Obviously, the fling is at poor Susan, lean and thin, and ghastly. Similarly funny are the remarks of the frequenters of the mallhouse from whom farmer Oak wanted to extract some information regarding Bathsheba. They do not tell him anything about his new mistress, but quite a lot about the love of her father for her mother :
“Used to kiss her in scores and long hundreds, so it was told here and there”, observed Coggan.
“He was very proud of her, too, when they were married, as I have been told”, said the Malster.
“Ay”, said Coggan, “He admired her so much that he used to light the candle three times a night to look at her.”

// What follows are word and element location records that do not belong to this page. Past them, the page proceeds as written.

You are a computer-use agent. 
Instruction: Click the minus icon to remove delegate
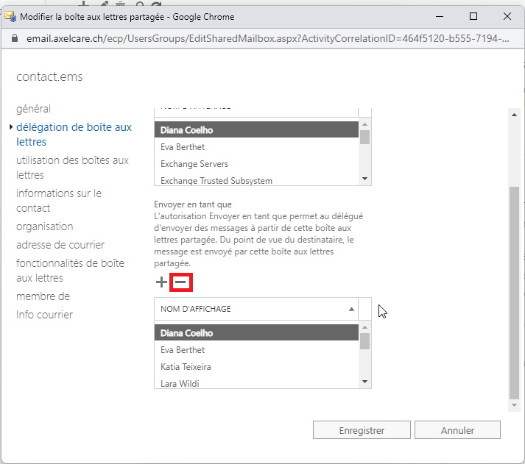tap(181, 282)
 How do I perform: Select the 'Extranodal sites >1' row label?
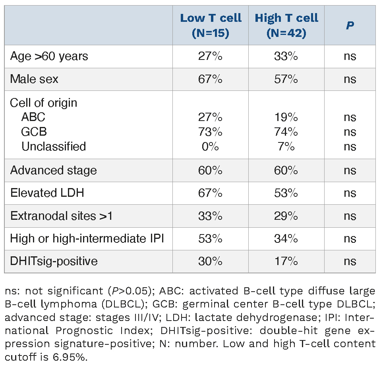(62, 216)
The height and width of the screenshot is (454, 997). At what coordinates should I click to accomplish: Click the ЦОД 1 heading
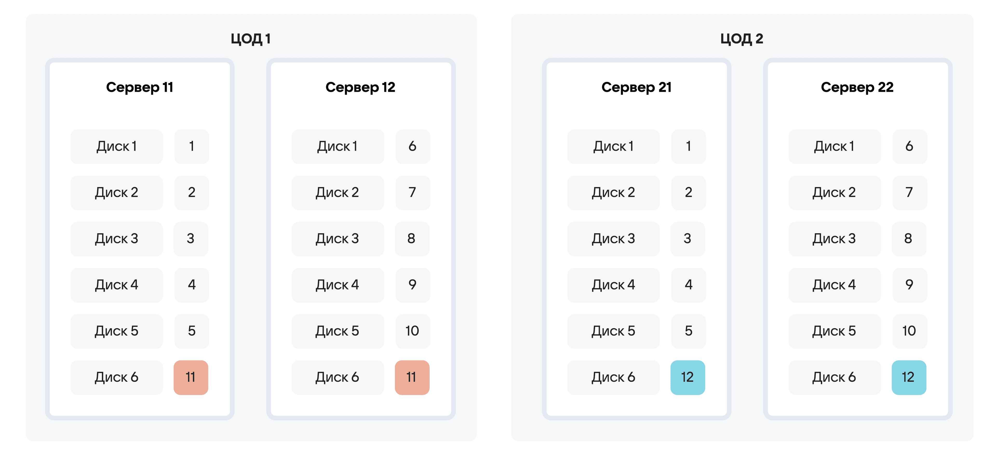click(x=250, y=39)
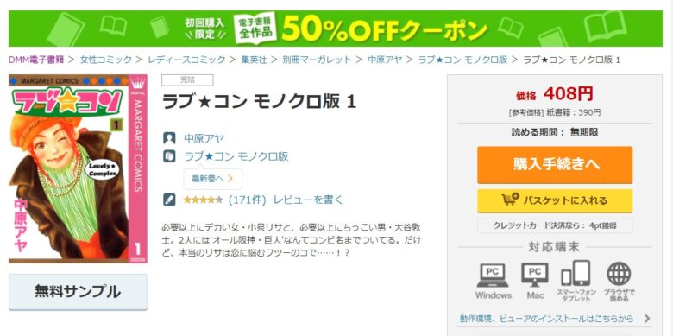
Task: Click the smartphone and tablet icon
Action: tap(576, 273)
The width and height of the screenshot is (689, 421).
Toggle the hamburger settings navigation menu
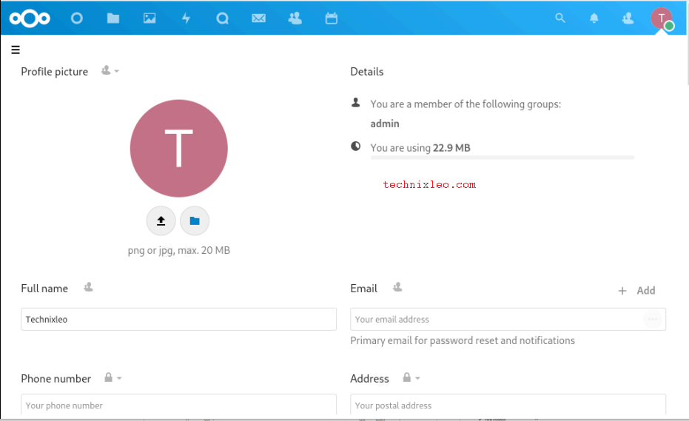pos(16,50)
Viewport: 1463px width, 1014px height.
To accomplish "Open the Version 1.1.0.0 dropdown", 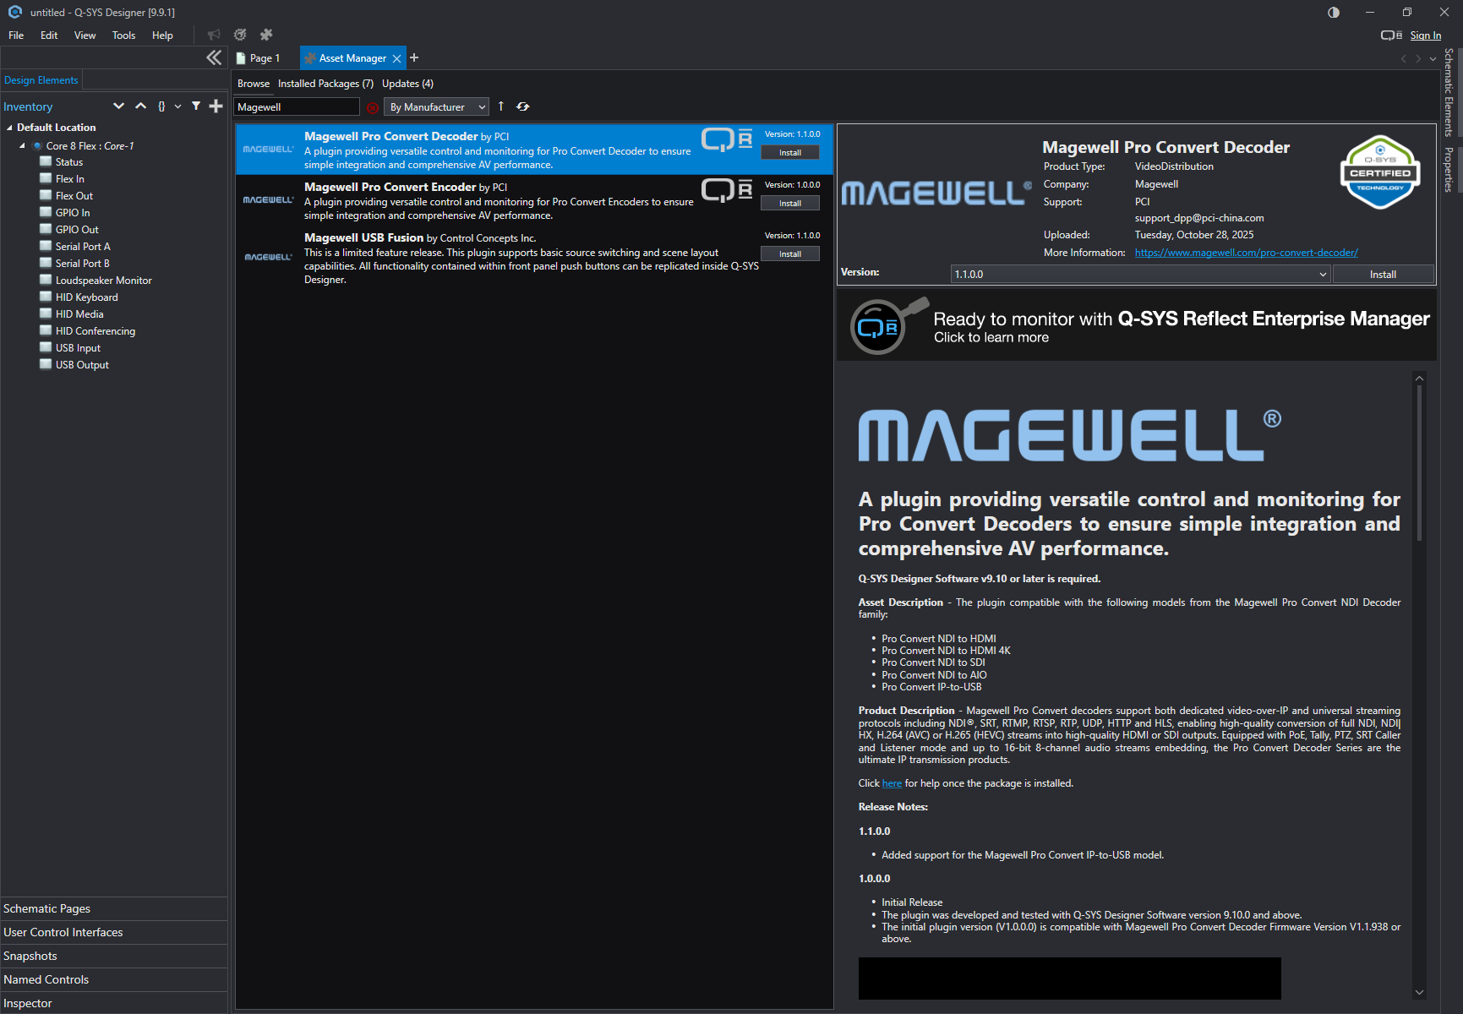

Humour Arising from Rustic Inaction
In these instances the humour arises from their comments: at other times it arises from their inaction : the chorus group does not act even at moments of crisis when prompt action is the urgent need of the hour. For instance, when Bathsheba’s sheep are in trouble through eating poisonous weeds, the chorus stands round Bathsheba, “with oriental indifference to the flight of time.” They reply disinterestedly to her frantic questions, point out the desirability of calling Oak, but not a soul stirs, to call him. Similarly, they gather round Boldwood’s house, discuss at leisure the fact that Troy has been seen alive, but take no action at all. Humour in these instances arises from a contrast between their leisurely inaction and the urgent need for prompt action.
Grim Humour
Nor does Hardy lack grim humour. Sometimes, we find him “Jesting in the court of death” in the manner of Shakespeare. The classical example is that of Christopher Coney, who digs out the four pence buried with poor Susan, for, says he, “Why should death rob life of four pence ? Death is not of such good report that we should respect it to that extent”. And Solomon Long ways agrees with him and says, “Money is scare and throats get dry. Why should death rob life of four pence ? I say there was no treason in it.” Commenting on this Duffin remarks, “It is rustic philosophy combined of covetousness and mother-wit’
Animal Humour
There is another kind of humour also that we get in the Wessex novels, i.e., humour arising from Hardy’s observation of the doings of animals. Animals are the perennial children in the family of nature, and Hardy’s eyes take on a merry twinkle when they fall upon them, as do those of the grown-ups at the follies of their children. The classic example of such animal humour occurs in Far From the Madding Crowd, where we get an amusing analysis of doggy-motives. The young sheep-dog of Gabriel, learning the sheep-keeping husiness, is, under the impression that since he is kept for running after sheep the more he runs after the better.” The result of his energy is disastrous and Hardy remarks humorously : “George’s son had done his work so thoroughly that he was considered too good a workman to live, in fact, taken out and tragically shot …….”,   and in this way he shared the fate of, “philosophers who follow out a train of reasoning to its logical conclusion’.
Alas ! poor sheep-dog ! He is as much a victim of the irony of life as man himself.
Thus Hardy’s humour — mainly rustic —is kindly and genial. Its purpose is merely to amuse and entertain the readers. It is never satiric, for Hardy was not a moralist and his aim was not corrective. As Compton-Rickett remarks, Hardy, “is too much of a realist to take pleasure in caricature; too little of the moralist to make effective use of satire.”
Thus humour runs like an under-current through the Wessex novels and does much to brighten their sombre atmosphere. It provides the much needed comic relief, but does not come in the way of the tragic effects the artist wants to create.